요구 사항. 아래 기록에서 "width"라는 문자열이 들어 있는 줄을 모두 찾아 그대로 옮겨 제시하십시오. 대소문자를 구분합니다.

데이터 영역.
>>
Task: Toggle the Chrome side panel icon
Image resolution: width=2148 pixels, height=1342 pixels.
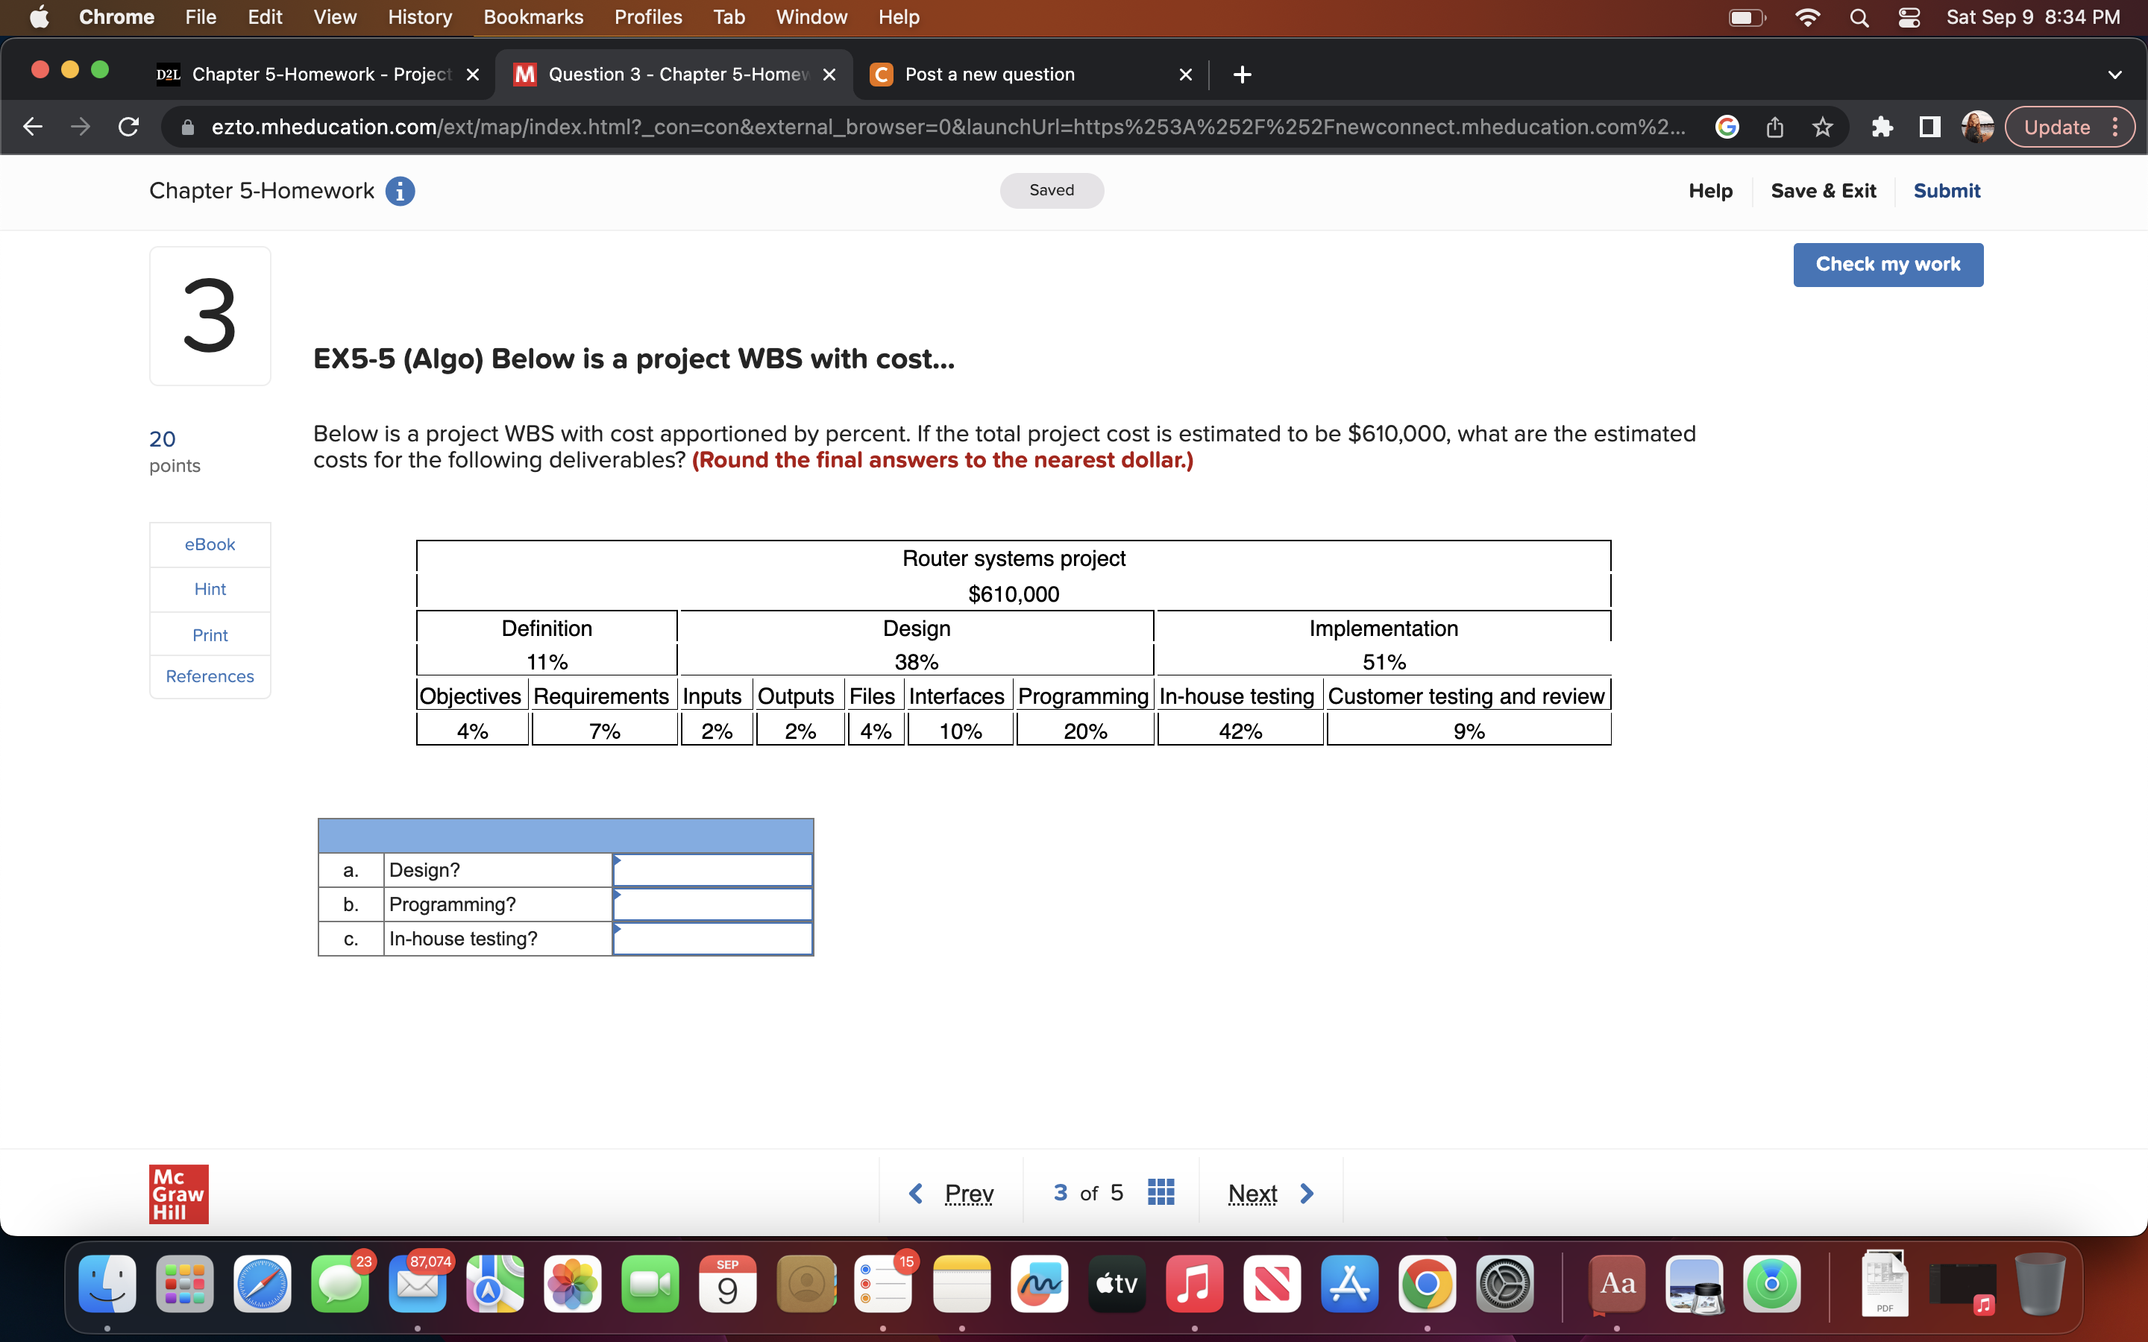Action: 1929,127
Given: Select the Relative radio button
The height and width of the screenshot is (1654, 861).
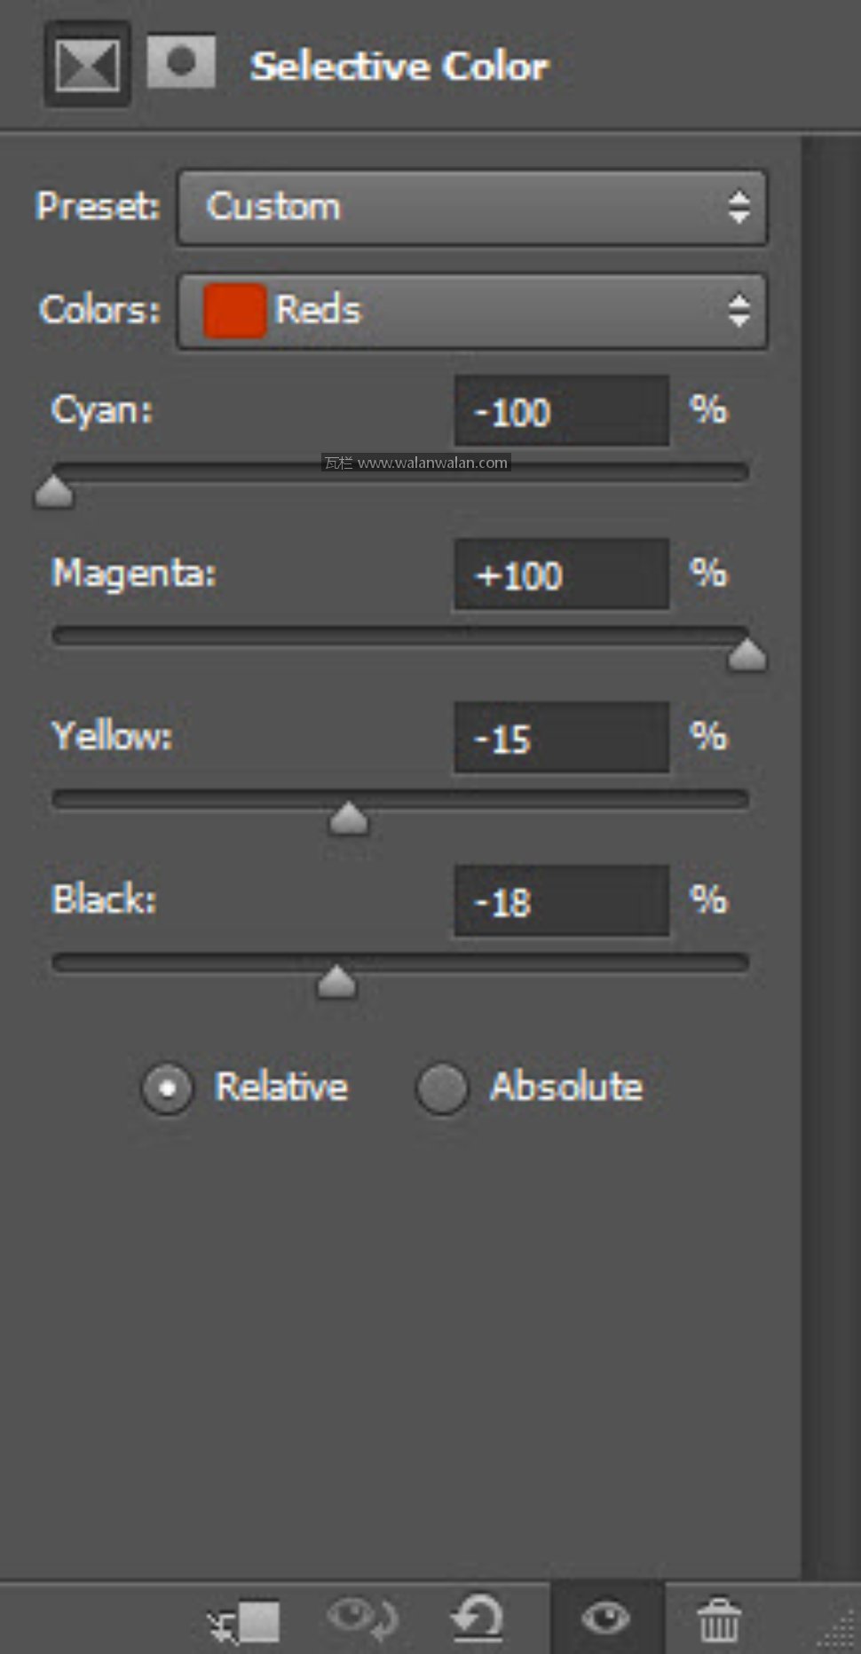Looking at the screenshot, I should pyautogui.click(x=167, y=1088).
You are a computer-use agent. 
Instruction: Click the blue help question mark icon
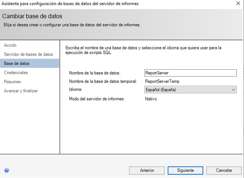7,170

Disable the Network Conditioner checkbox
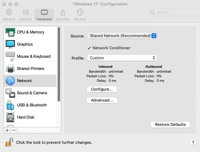pyautogui.click(x=89, y=48)
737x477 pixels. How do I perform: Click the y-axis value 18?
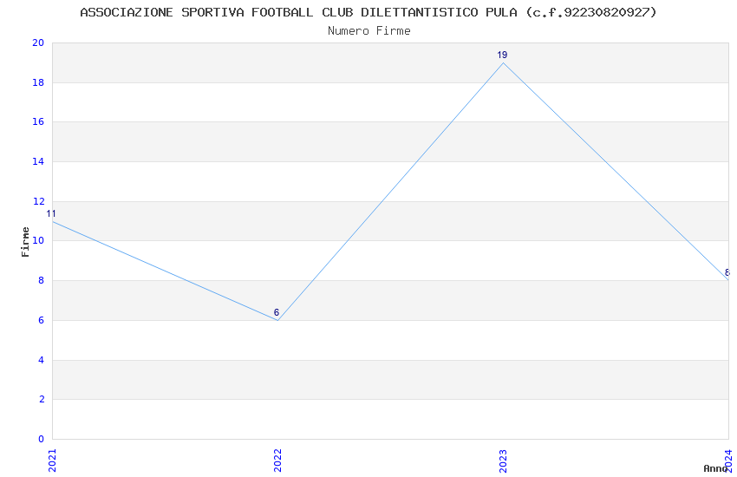tap(37, 83)
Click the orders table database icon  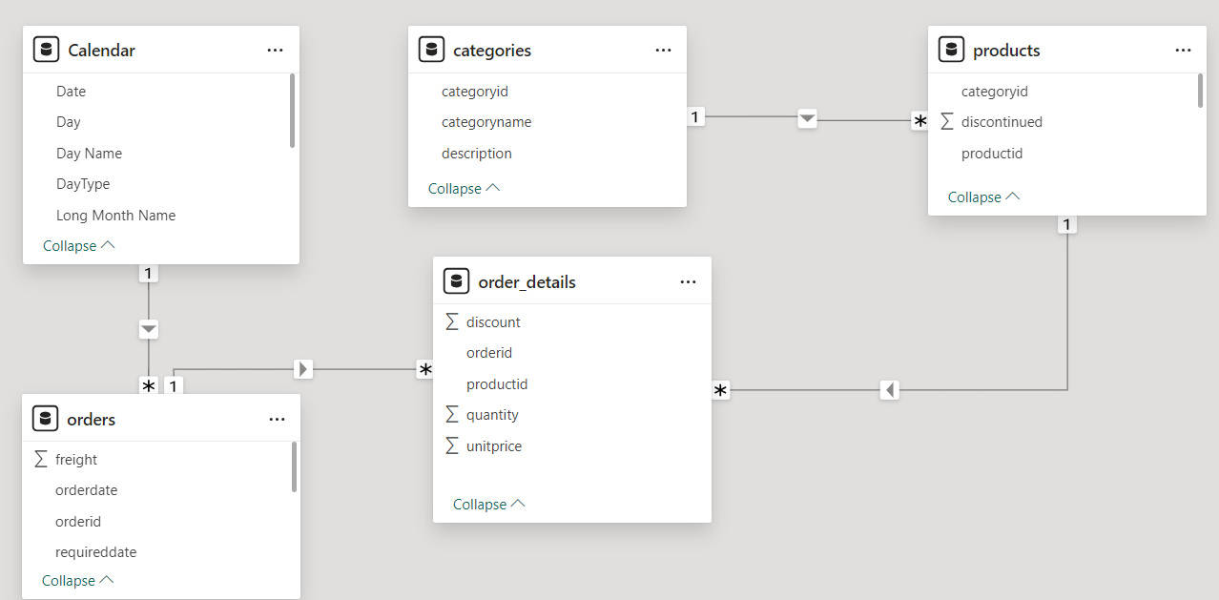click(46, 419)
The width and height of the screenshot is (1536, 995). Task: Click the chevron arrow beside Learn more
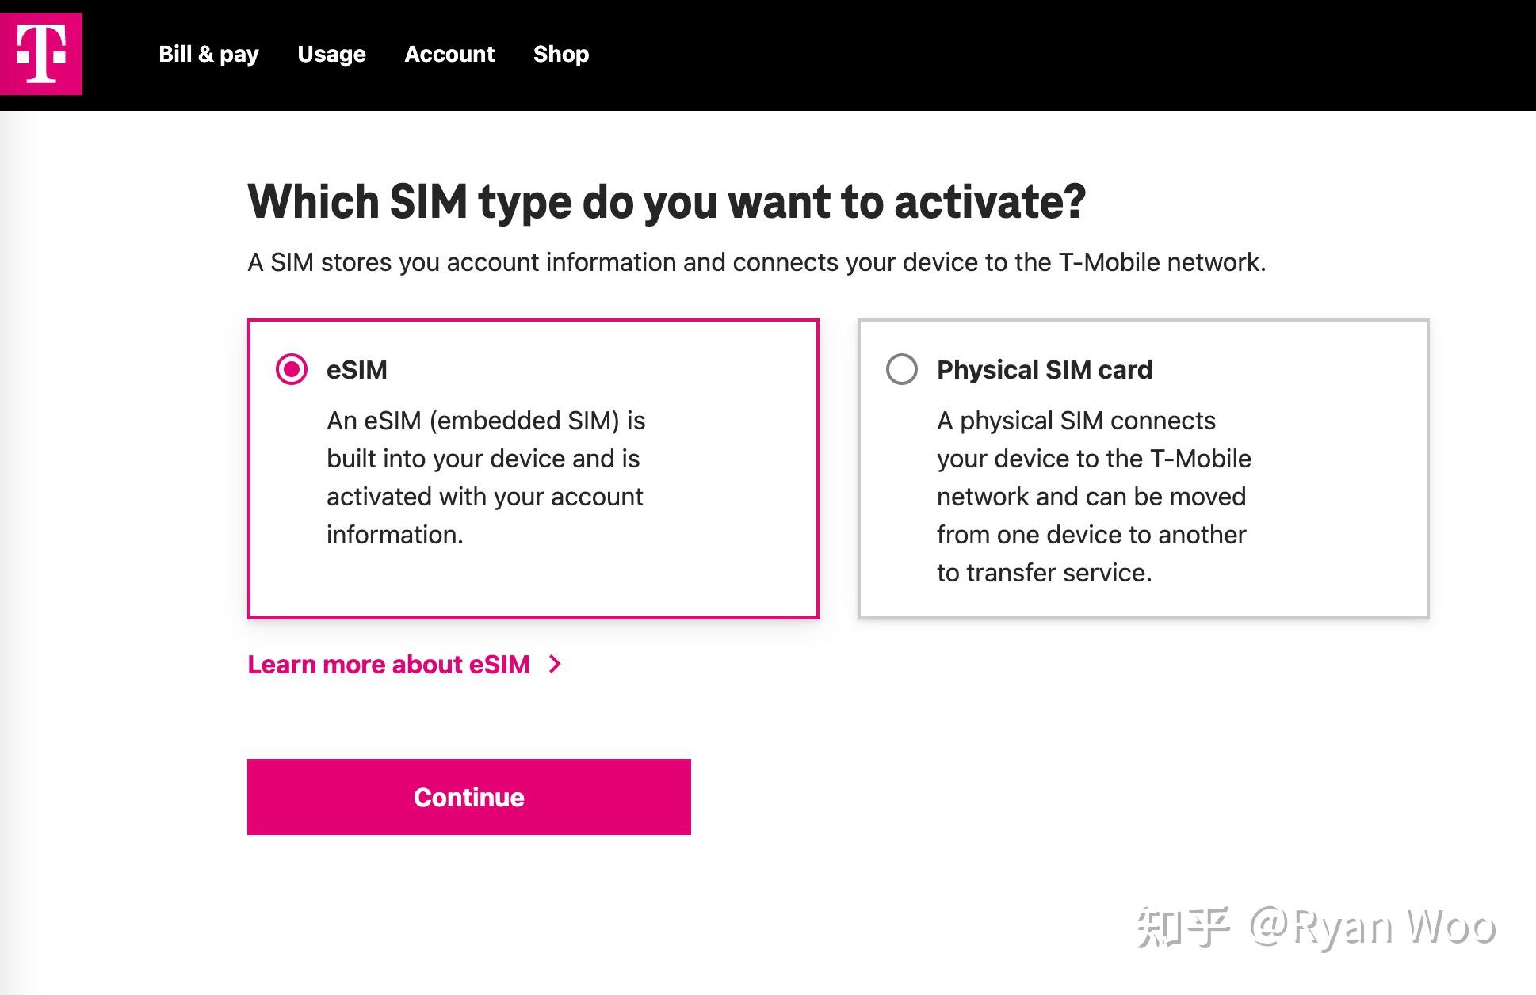[x=555, y=664]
<<
답변.
Image resolution: width=2148 pixels, height=1342 pixels.
The height and width of the screenshot is (1654, 861).
The width and height of the screenshot is (1536, 995). Task: Click the chevron arrow beside Learn more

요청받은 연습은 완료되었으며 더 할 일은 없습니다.